* What the task asks *
Say how many lines of the listing below hold the word "avatar". Give only that number.

* Material provided *
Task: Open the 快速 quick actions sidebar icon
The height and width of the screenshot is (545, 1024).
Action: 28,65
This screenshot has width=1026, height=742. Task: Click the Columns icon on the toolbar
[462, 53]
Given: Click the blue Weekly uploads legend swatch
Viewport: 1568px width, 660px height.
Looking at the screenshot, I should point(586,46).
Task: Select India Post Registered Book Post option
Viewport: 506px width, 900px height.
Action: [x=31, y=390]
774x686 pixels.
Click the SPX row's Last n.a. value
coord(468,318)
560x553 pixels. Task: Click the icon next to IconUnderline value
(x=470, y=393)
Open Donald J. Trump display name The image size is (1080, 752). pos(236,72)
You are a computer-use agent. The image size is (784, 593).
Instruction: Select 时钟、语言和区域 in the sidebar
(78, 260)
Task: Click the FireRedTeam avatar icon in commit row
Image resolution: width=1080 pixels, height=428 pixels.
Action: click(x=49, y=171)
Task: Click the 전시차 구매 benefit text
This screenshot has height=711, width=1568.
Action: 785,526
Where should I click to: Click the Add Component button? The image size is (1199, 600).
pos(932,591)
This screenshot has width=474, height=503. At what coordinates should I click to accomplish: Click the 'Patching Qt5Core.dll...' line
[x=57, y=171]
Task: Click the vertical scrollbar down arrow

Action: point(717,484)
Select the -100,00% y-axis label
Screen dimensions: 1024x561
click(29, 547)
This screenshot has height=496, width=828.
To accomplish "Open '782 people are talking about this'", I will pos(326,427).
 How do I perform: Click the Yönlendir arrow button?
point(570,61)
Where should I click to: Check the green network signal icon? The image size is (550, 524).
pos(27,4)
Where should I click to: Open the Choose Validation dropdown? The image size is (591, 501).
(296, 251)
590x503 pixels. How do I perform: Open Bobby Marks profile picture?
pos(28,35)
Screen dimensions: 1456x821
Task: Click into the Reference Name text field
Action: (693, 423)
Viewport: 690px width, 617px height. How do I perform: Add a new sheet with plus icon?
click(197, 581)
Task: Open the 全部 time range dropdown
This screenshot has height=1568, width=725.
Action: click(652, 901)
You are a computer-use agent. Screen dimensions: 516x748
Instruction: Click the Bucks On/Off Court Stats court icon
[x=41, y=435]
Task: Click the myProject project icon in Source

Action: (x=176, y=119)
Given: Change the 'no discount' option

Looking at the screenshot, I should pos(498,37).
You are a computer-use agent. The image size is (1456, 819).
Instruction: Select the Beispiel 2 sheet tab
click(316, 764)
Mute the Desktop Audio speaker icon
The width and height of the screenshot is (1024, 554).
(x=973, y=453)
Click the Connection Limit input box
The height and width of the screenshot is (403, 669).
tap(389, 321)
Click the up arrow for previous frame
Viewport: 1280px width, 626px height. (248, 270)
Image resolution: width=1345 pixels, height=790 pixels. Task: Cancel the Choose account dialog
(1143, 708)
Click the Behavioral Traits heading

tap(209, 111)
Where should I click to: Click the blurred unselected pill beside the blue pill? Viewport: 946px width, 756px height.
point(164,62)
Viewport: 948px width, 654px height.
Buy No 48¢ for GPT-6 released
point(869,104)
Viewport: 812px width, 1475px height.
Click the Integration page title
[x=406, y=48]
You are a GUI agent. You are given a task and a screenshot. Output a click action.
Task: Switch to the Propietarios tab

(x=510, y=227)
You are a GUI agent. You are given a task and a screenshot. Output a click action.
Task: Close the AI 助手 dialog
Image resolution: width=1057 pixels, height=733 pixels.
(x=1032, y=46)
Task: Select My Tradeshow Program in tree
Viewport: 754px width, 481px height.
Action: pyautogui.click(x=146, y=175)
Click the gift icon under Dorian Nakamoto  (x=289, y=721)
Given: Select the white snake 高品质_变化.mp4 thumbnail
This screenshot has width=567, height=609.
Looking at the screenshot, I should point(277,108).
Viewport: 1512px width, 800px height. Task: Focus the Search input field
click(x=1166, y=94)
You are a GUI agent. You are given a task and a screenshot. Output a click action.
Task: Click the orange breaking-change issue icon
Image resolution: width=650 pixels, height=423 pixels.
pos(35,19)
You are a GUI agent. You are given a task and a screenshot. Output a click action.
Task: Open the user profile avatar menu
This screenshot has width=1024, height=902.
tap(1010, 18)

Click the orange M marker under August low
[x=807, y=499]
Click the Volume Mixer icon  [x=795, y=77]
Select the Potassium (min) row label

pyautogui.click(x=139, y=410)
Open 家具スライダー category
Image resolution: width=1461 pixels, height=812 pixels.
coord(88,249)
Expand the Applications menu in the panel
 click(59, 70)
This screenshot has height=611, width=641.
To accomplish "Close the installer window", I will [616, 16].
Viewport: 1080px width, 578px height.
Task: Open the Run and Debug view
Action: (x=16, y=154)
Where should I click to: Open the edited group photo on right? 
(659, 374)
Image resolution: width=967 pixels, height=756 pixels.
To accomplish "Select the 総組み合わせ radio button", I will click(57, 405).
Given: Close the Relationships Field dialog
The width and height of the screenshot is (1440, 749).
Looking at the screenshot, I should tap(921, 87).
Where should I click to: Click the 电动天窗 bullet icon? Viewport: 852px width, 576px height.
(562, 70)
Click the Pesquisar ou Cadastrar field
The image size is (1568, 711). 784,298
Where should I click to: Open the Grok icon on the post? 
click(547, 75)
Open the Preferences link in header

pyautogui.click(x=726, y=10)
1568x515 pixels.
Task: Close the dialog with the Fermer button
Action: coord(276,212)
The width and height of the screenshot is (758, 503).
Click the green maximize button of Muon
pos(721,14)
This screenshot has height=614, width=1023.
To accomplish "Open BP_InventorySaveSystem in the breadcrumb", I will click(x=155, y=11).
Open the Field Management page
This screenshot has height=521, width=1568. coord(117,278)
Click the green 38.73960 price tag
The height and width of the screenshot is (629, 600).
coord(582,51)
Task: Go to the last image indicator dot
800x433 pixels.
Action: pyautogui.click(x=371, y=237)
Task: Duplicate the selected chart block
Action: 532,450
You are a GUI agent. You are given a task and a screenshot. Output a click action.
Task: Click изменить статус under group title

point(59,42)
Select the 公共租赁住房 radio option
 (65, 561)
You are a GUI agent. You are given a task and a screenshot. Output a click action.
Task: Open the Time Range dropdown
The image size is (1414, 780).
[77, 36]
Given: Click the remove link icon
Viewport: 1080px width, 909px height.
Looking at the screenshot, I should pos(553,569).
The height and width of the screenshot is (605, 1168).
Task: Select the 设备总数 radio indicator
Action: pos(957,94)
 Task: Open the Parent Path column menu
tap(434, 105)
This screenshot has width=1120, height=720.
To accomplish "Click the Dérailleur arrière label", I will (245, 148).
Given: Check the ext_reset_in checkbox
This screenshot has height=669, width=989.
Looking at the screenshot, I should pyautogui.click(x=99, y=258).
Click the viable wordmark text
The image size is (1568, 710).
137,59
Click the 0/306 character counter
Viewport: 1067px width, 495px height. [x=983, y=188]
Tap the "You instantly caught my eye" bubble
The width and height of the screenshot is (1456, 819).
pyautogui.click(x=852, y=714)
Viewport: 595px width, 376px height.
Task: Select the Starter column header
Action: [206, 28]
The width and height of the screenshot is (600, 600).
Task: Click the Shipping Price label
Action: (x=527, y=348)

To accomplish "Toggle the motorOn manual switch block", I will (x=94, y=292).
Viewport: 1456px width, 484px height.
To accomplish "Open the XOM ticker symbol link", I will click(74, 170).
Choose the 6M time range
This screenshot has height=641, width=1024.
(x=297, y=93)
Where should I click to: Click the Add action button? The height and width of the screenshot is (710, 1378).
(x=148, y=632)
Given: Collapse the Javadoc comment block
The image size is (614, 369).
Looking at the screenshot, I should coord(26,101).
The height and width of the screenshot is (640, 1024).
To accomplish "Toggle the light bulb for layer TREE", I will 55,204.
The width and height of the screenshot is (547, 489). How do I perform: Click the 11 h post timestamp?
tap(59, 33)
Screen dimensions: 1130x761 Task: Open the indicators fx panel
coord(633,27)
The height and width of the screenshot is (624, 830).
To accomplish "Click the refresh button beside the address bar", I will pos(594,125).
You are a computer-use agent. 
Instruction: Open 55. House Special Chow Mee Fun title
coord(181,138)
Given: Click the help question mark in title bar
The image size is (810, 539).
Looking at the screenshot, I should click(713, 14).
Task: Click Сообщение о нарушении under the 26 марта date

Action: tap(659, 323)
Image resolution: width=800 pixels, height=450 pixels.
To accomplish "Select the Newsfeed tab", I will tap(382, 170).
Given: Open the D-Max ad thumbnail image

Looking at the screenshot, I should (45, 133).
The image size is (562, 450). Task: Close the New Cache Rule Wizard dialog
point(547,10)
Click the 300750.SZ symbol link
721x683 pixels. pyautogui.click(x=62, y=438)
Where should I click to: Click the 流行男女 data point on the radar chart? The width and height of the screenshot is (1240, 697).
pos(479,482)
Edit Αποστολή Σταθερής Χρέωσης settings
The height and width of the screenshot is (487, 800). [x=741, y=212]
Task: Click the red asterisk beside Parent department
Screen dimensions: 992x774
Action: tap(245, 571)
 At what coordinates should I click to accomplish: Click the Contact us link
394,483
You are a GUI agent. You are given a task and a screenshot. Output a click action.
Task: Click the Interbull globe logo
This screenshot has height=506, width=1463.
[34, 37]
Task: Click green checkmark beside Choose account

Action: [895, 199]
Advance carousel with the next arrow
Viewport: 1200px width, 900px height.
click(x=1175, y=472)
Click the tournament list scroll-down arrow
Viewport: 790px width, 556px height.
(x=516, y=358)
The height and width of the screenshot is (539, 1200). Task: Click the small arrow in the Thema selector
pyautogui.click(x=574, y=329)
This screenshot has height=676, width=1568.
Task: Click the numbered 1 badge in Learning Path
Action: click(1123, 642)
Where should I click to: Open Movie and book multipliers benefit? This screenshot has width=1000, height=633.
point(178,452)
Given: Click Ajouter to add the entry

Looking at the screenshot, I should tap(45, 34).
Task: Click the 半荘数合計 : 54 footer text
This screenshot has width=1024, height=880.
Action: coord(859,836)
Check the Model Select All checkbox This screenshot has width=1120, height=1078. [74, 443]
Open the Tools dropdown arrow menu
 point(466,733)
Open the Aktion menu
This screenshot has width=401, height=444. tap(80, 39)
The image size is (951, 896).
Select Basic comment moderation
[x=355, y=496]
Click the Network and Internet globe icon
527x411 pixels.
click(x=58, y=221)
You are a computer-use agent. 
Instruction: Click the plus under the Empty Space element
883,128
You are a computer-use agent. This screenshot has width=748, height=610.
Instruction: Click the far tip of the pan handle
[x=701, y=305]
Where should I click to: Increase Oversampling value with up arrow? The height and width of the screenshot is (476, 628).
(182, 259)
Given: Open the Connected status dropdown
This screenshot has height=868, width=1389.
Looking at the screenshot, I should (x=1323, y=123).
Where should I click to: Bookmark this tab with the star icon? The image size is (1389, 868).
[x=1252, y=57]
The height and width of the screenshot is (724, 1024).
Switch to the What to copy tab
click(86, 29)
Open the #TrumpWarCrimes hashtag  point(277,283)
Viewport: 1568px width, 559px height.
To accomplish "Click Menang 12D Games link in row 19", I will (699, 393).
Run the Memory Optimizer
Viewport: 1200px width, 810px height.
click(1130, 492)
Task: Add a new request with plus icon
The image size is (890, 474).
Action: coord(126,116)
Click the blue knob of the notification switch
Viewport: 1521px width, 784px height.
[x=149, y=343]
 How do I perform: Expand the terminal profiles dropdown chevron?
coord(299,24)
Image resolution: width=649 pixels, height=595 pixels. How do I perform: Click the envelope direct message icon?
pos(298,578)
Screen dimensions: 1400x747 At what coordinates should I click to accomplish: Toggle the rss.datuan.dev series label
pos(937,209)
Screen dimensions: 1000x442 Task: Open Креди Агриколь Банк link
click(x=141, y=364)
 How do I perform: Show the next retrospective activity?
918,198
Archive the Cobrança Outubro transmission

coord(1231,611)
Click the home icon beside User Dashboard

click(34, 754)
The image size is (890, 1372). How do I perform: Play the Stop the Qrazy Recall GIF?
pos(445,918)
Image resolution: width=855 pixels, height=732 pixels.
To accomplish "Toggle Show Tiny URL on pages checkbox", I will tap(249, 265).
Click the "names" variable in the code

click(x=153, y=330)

* Solved problem *
2